Warum wählen gehen?
Gedanken zur niedrigen Wahlbeteiligung

Ja warum eigentlich nicht? „Die Hauptaufgabe von politischen Wahlen ist die Bildung einer kleinen Gruppe von Interessensvertretern aus einer großen Gruppe von Personen mit individuellen Interessen unter der Bedingung des Ausgleichs ihrer Interessen, um weitere Entscheidungen im täglichen Leben effektiv fällen zu können.“

So steht es in der Wikipedia (Stichwort „Wahl“, und was im Internet steht, das wird ja wohl stimmen…) und dementsprechend ist das Wahlrecht ein sehr wertvolles, das in der Geschichte von vielen Menschen bis zum Einsatz ihres Lebens erkämpft wurde (und in manchen Regionen heute noch erkämpft werden muss). Nun würden die letzten Werte der Wahlbeteiligung bei den ÖH-Wahlen auf eine gewisse Indifferenz der großen Gruppe gegenüber der Bildung der kleinen Gruppe andeuten. Doch wieso verzichten wirklich so viele Menschen auf die Möglichkeit einer Mitbestimmung?

Zwei Hypothesen: Erstens gibt es Leute, die der Meinung sind, die Studierendenvertretung hätte nichts zu bestimmen. Dabei haben motivierte Studierendenvertreterinnen und Studierendenvertreter sehr viele Möglichkeiten, die sie auch nutzen. Da sie selbst studieren, können sie sich sehr gut mit Studienkolleginnen und Studienkollegen vernetzen. Außerdem sind sie ein Kommunikationsknotenpunkt zwischen verschiedenen Jahrgängen, Studienrichtungen, Lehre, Forschung, Medien, Vertretungen auf anderen Unis, und und und. Außerdem wäre noch das Stimmrecht in diversen Kommissionen zu erwähnen, in denen Studierende bis zu einem Drittel der Stimmen führen. Gut informiert, gut vorbereitet und gut vernetzt kann man auf Kommissionssitzungen viel erreichen.

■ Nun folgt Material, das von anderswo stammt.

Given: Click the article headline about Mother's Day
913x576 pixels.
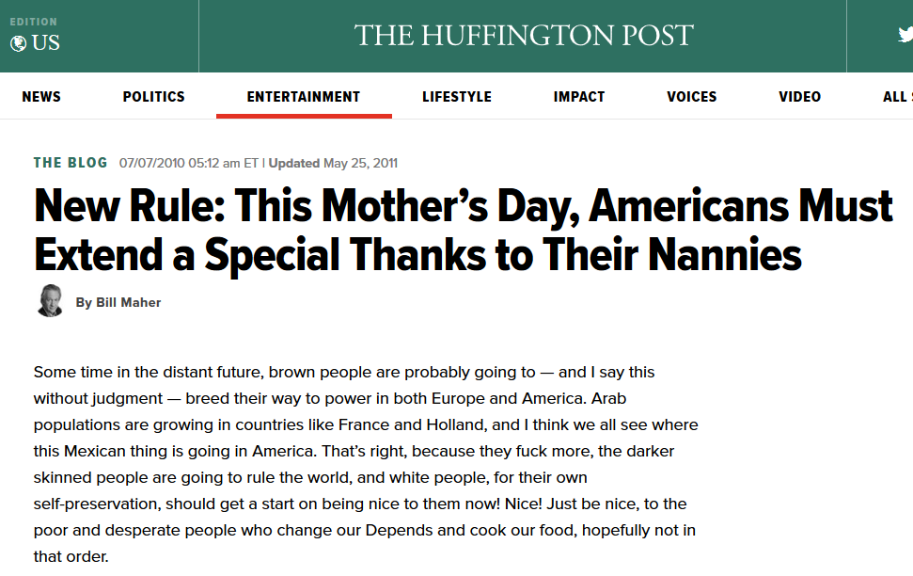Looking at the screenshot, I should 463,231.
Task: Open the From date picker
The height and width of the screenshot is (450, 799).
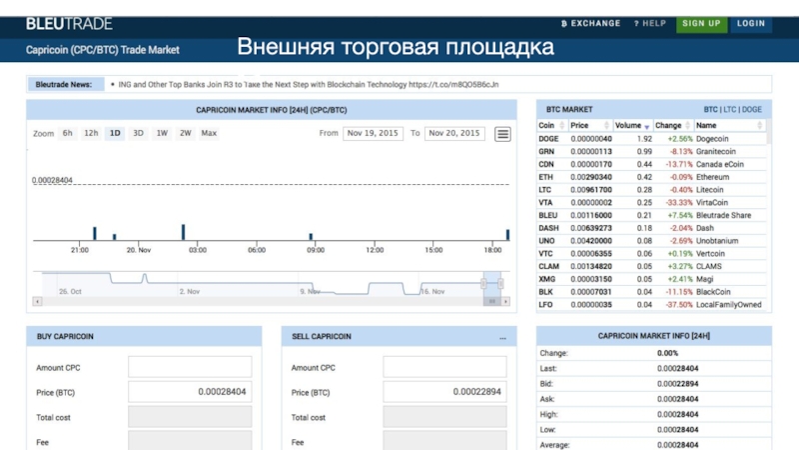Action: click(x=372, y=133)
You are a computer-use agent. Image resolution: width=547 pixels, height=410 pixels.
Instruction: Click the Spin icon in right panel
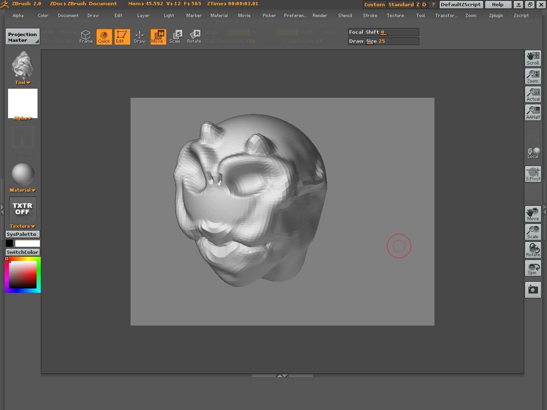point(533,268)
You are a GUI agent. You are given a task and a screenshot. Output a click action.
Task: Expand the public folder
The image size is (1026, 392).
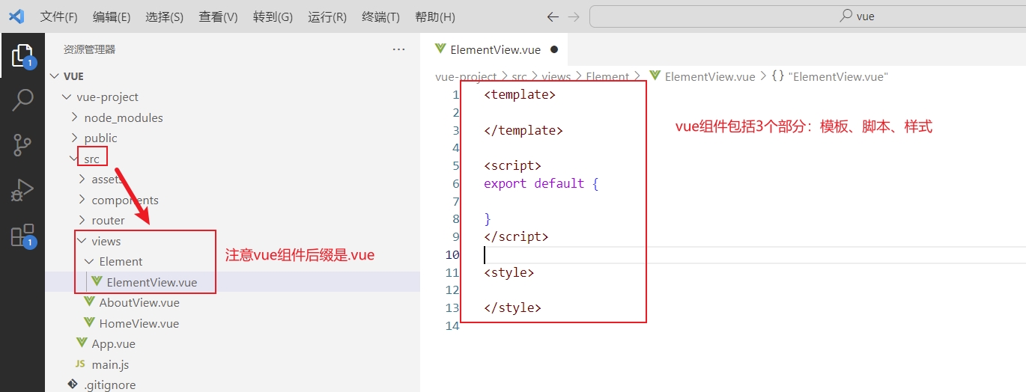(100, 138)
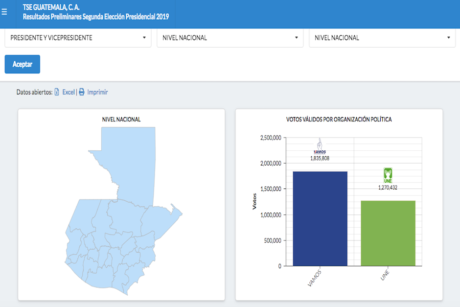This screenshot has width=460, height=307.
Task: Open the hamburger menu icon
Action: 4,12
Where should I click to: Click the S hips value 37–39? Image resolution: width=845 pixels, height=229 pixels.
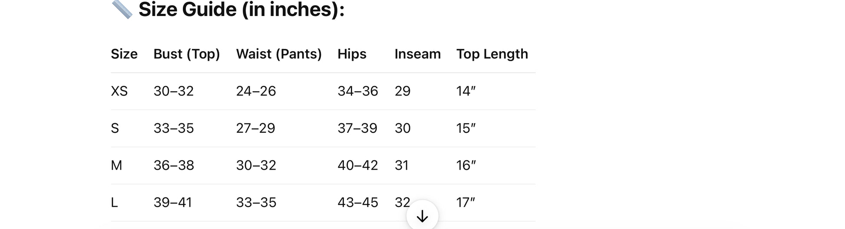pos(357,128)
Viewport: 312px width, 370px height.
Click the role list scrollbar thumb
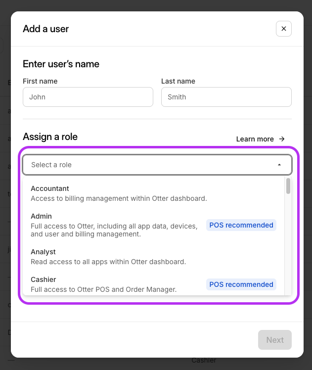click(x=288, y=186)
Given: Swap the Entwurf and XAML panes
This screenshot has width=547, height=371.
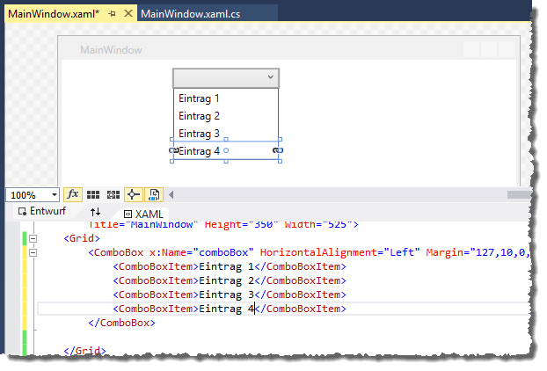Looking at the screenshot, I should 96,213.
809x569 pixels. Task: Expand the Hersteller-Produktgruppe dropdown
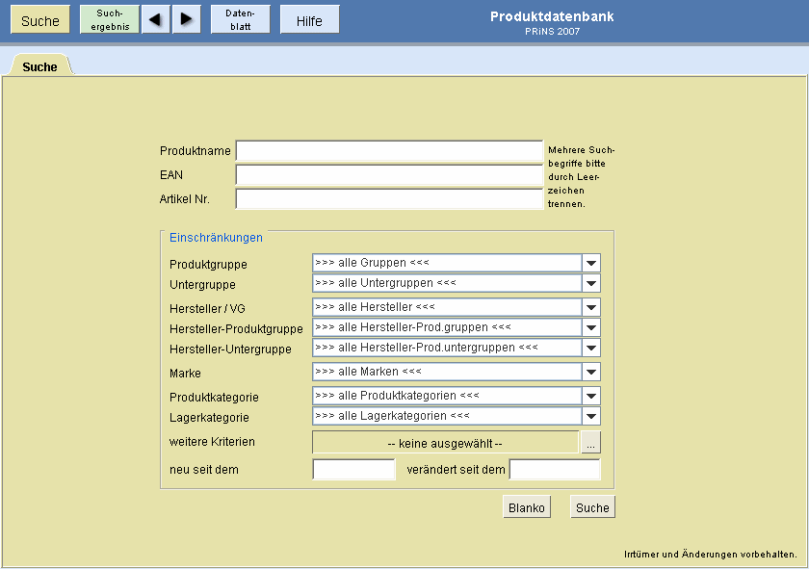[x=590, y=328]
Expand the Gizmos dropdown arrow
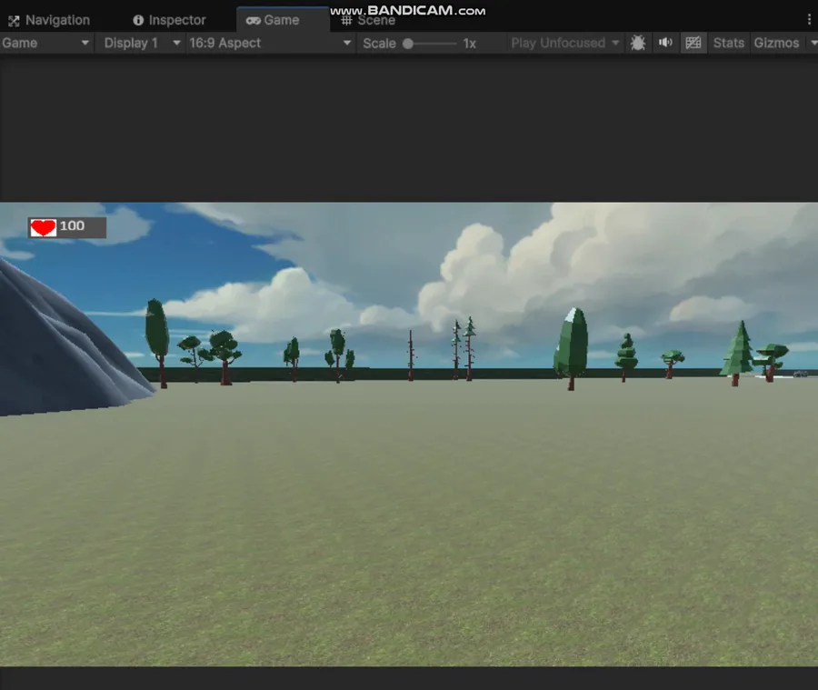The image size is (818, 690). (x=813, y=43)
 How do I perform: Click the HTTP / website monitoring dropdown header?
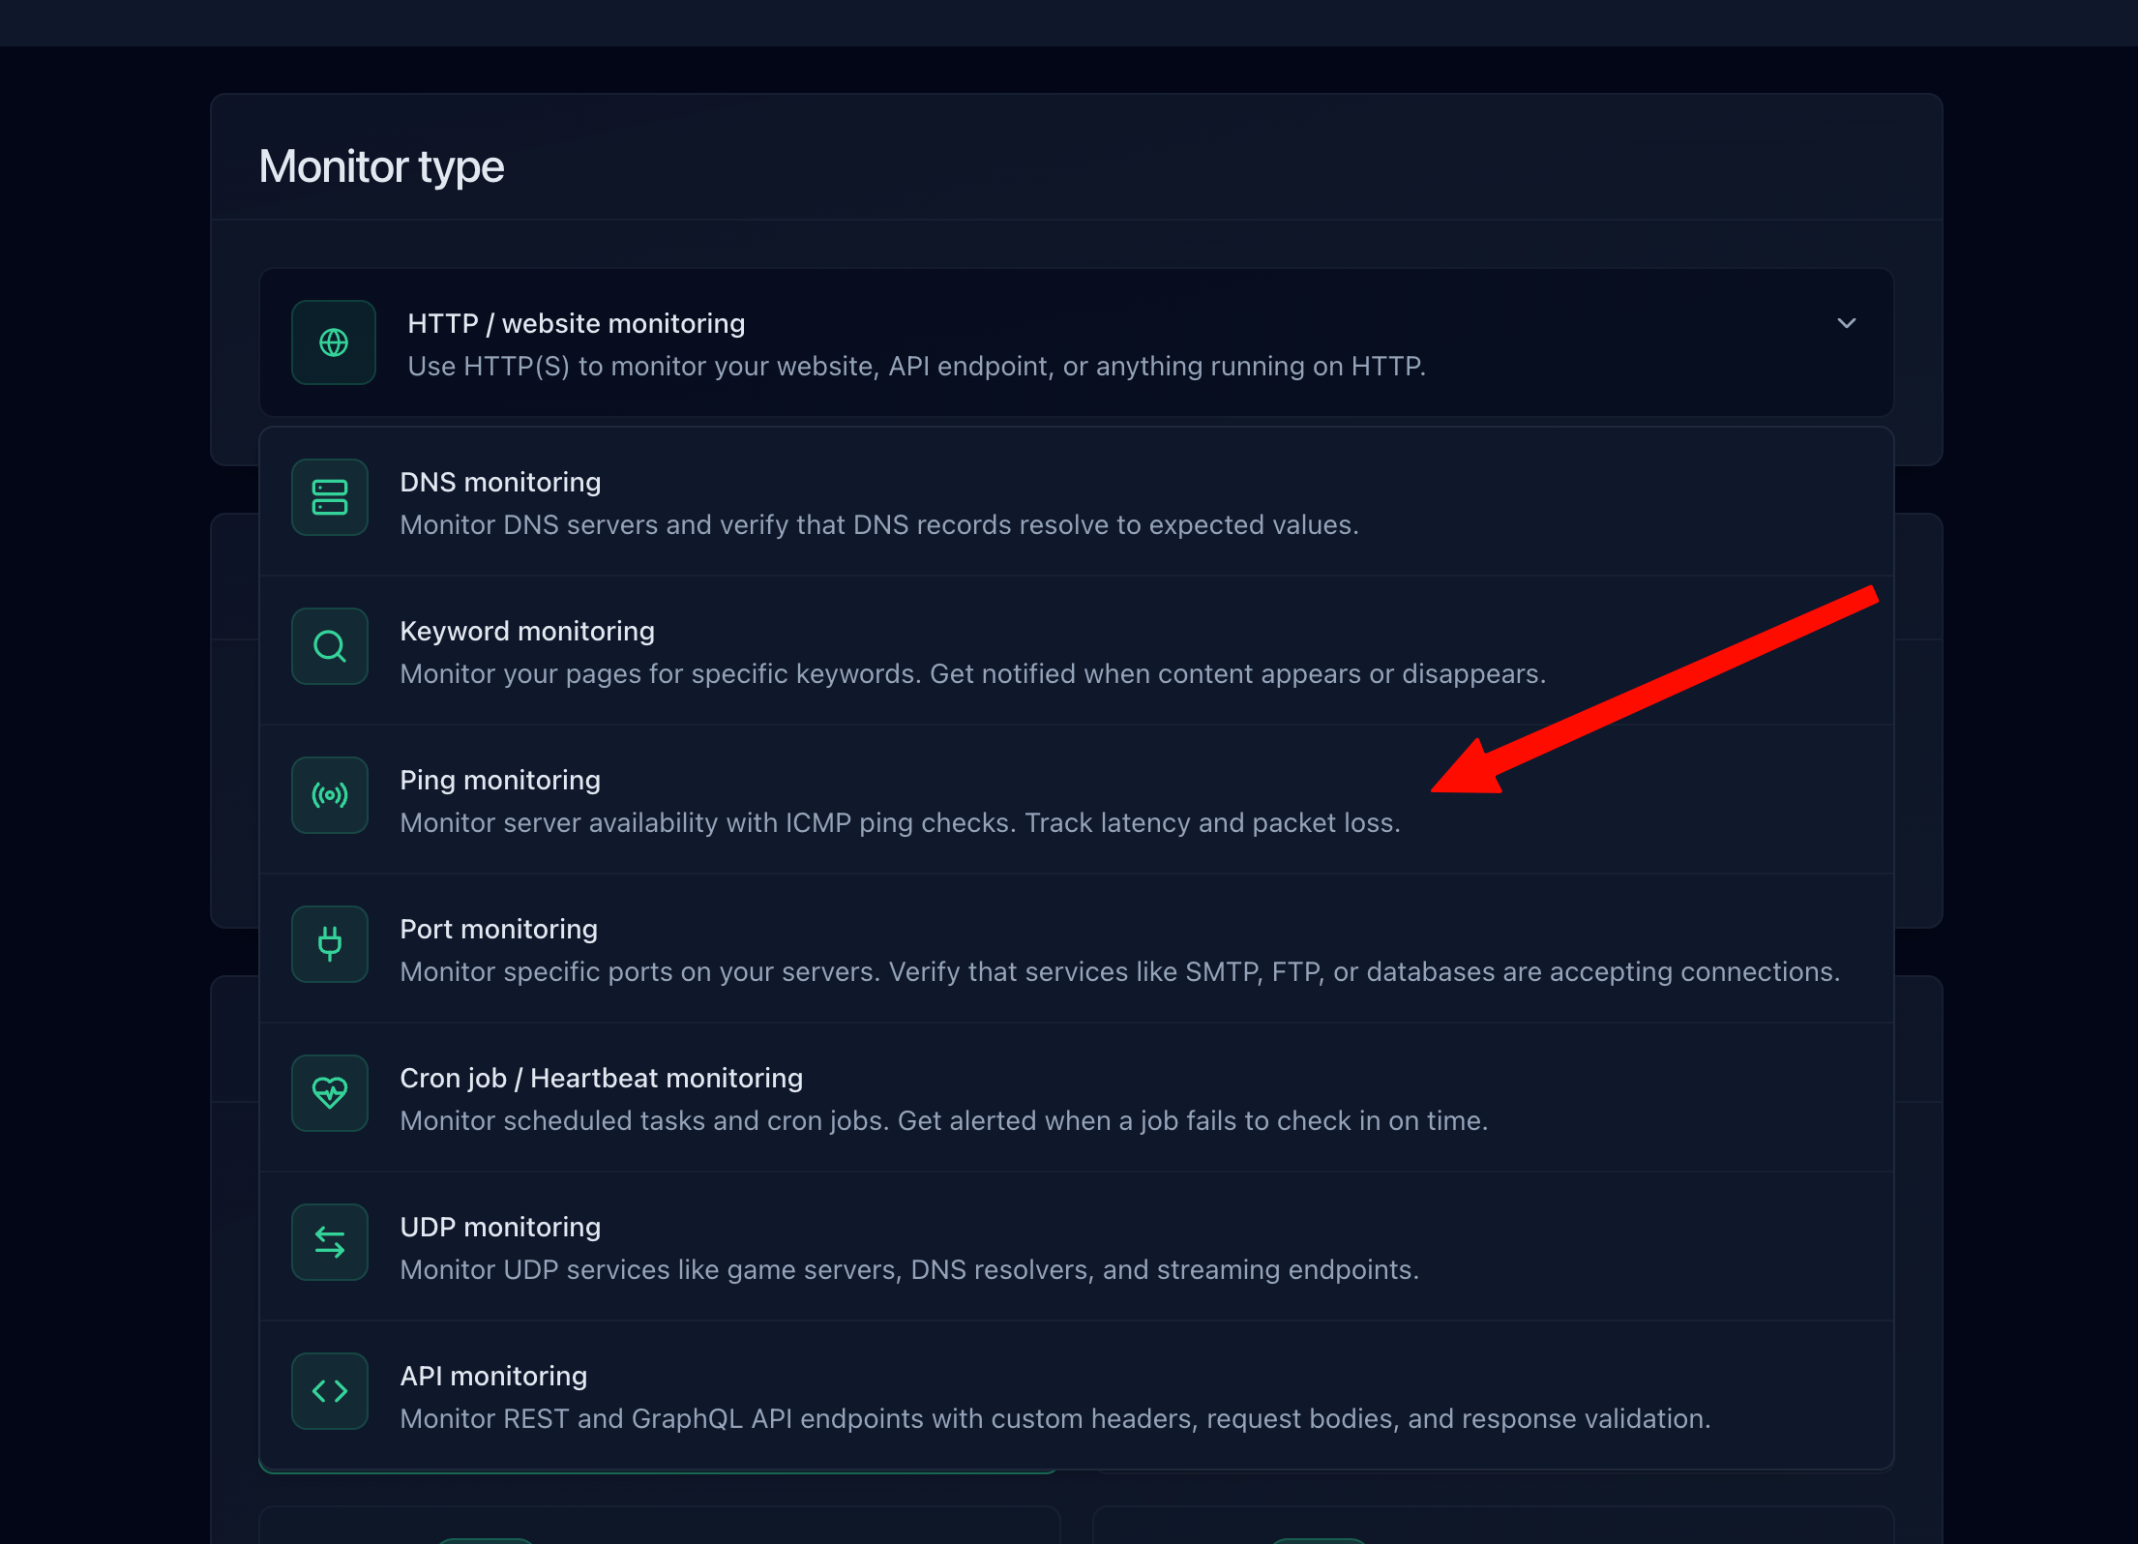coord(577,323)
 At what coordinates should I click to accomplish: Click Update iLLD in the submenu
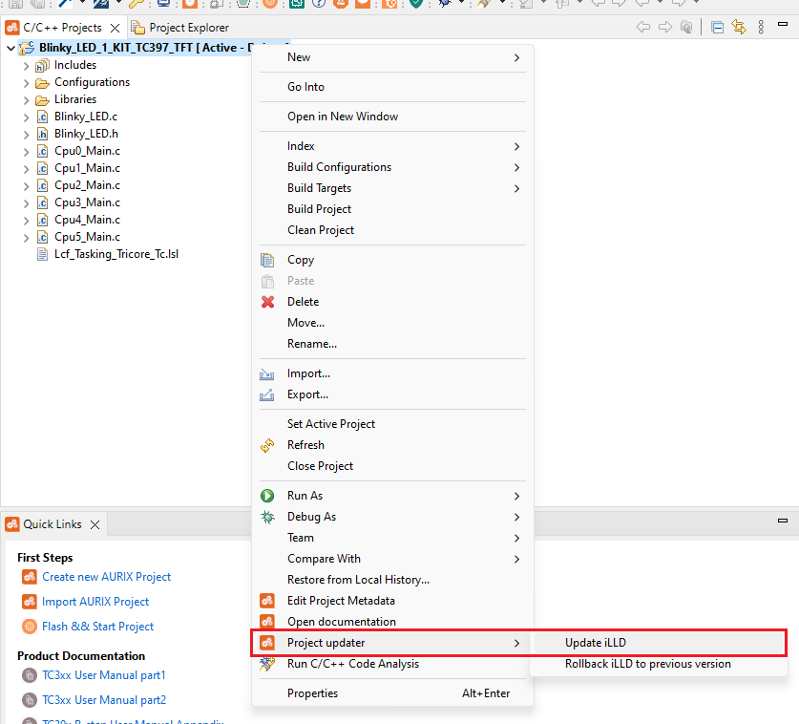pyautogui.click(x=595, y=643)
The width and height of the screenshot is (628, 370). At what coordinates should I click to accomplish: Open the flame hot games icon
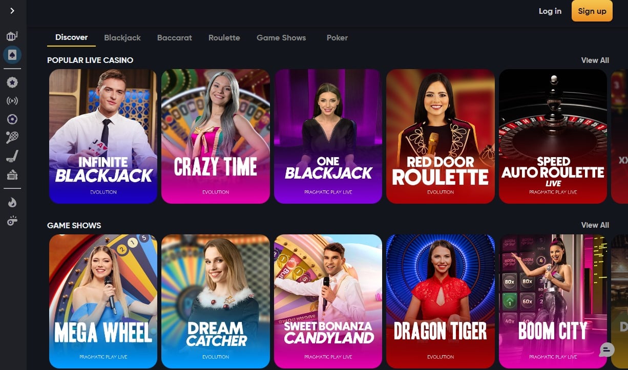(x=12, y=202)
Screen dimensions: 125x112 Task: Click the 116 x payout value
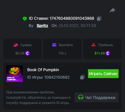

Und nicht zuletzt ist Lobbying nicht nur großen multinationalen Konzernen vorenthalten, selbst wenn die negative Konnotation des Begriffes diesen zur Last gelegt werden kann. Studierendenvertreterinnen und Studierendenvertreter arbeiten jedoch durchwegs ehrenamtlich und ihr Lobbyismus kommt uns allen zugute.

Die zweite Hypothese ist, dass es zwar sehr viele Inskribierte gibt, diese aber oftmals nicht wirklich studieren. Beispielsweise besuchten von offiziell etwa 300 StudienbeginnerInnen im Bauingenieurwesen im Jahr 2009 gerade mal 85 die verpflichtende Mechanik-Übung im 2. Semester, was 28% entspricht. In den höheren Semestern ist zwar die Diskrepanz nicht mehr so groß, andererseits sind da viele Studierende auch nicht mehr regelmäßig an der Uni. Die Zahl der so genannten „prüfungsaktiven“ Studierenden, d.h. jene Kolleginnen und Kollegen, welche zumindest eine Prüfung im letzten Semester absolviert haben, liegt in den meisten TU-Studien zwischen 30 und 50 Prozent. Diese Zahl der aktiven Studierenden ist ja schon nicht mehr so weit entfernt von unserer Wahlbeteiligung, die 2009 bei knapp unter 30% gelegen ist.

Ein oft gehörtes Argument ist auch „Die ÖH tut ja nichts für mich, warum soll ich die wählen?“ Dabei kann ich nur auf den Artikel „Wer braucht diese HTU schon?“ von meiner Kollegin Bianka Ullmann auf der nächsten Seite verweisen. Und selbst wenn du der Meinung bist, die derzeitige ÖH-Exekutive würde deine Anliegen nicht unterstützen, dann hilft nur die Wahl, eine Änderung herbeizuführen. Trotz immer wieder novelliertem (und aus unserer Sicht nach unten nivelliertem) Universitäts- und HochschülerInnenschaftsgesetz kann die Studierendenvertretung noch viel Gutes erreichen und viel Schlechtes verhindern.

Aus oben angeführten Gründen ist eine hohe Wahlbeteiligung der Garant für eine Stärkung der Studierendenvertretung und Festigung der Verhandlungsposition gegenüber den anderen Dialogpartnern (Rektorat, Dekane, Ministerium usw.). Nutze auch du deine Stimme und geh wählen!

Ulf studiert Bauingenieurwesen und wird natürlich sein Wahlrecht nutzen.